My daughter, Hayley, sits like the Budda and meditates on Betty Bear, a yellow chewy. What was her face before her parent’s birth?  She looks like my aunt with her chubby cheeked smile but has my square forehead. Maybe she’ll like sushi better than her mom likes sushi.  When Hayley backpedals her walker, Frank croons, “You make me feel so young.” Hayley mews, scratches my neck and nose, too. The sound of her satin-quilt bear rattlin’— the sound of myself rattlin’. She screams like true cloud-water.

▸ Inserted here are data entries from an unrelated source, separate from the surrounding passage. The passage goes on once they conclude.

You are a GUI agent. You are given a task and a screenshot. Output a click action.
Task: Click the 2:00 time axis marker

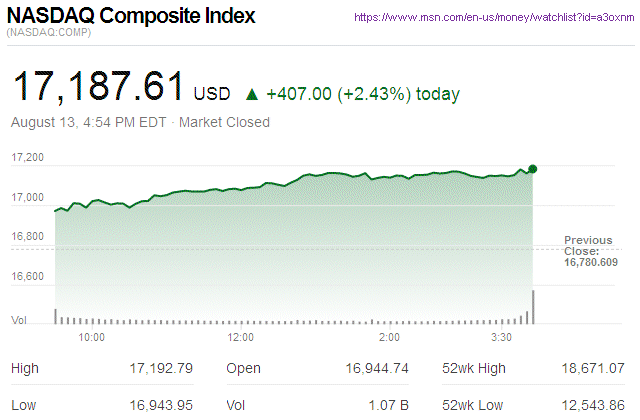[x=390, y=337]
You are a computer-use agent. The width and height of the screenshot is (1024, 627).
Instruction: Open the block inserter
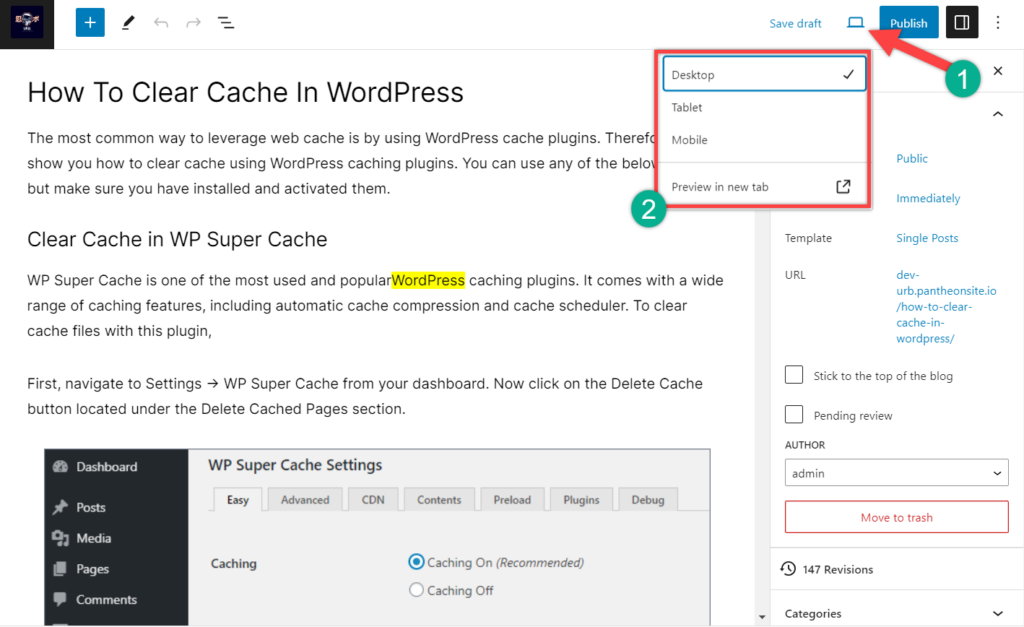click(x=89, y=21)
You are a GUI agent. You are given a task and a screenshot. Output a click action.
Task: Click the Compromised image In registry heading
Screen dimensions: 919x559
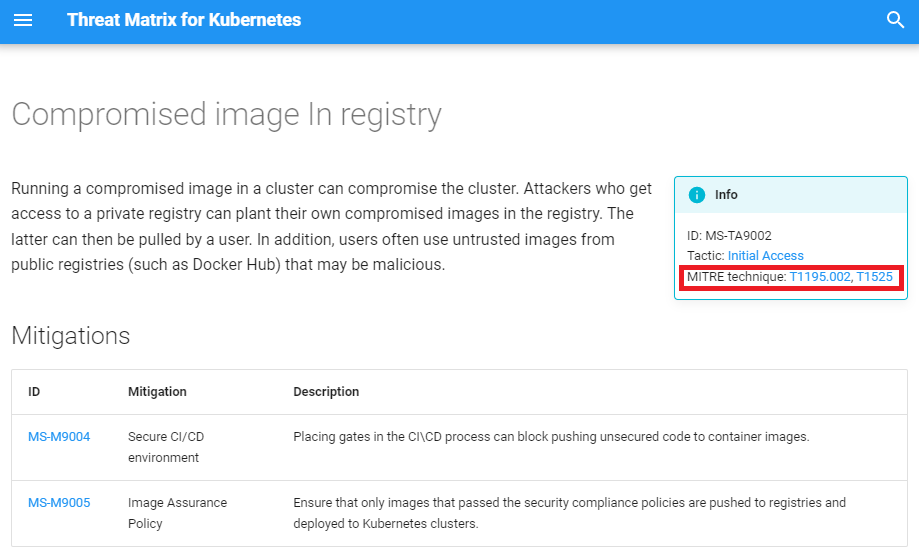226,114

Sometimes when she yells, suddenly there is no Hayley— just sound.

 

poems2


Blond in Black Leather

 

A fire that won’t speak has darkness

at its soul.  So when you pass me

and don’t say hello, I feel my tongue.

 

I wish I had guts

enough to still you, but you rush like iron

and can’t be halted by smooth

 

lines tossed at your back.

Your silence moves

me to you:  your no-song, a glory

 

meant for much more than me.

May I touch your sunglasses?  They show,

“She is untouchable,” but more, they hide

 

your fire and keep us from marking

your darkness as a shroud.

 


 

Foggy Bottom

 

I stood and she sat.  It gets that neat

when the Metro’s full— even a thief

 

must rise to allow the lady a seat.

While I admired her, she read some brief

 

from her firm.  We didn’t speak nor look

to one another for romance— our meeting

 

would be happenstance.  Our train shook

her station as it stopped and she, tripping

 

over my right foot, landed square in my

embrace.  Her eyes— what could she say, “Get

 

away”— they had those blue flecks in their gray,

and I, being less a man, might have let

 

her get away.  Here she stands, another chick—

a sonnet is a moment’s taste, a kick.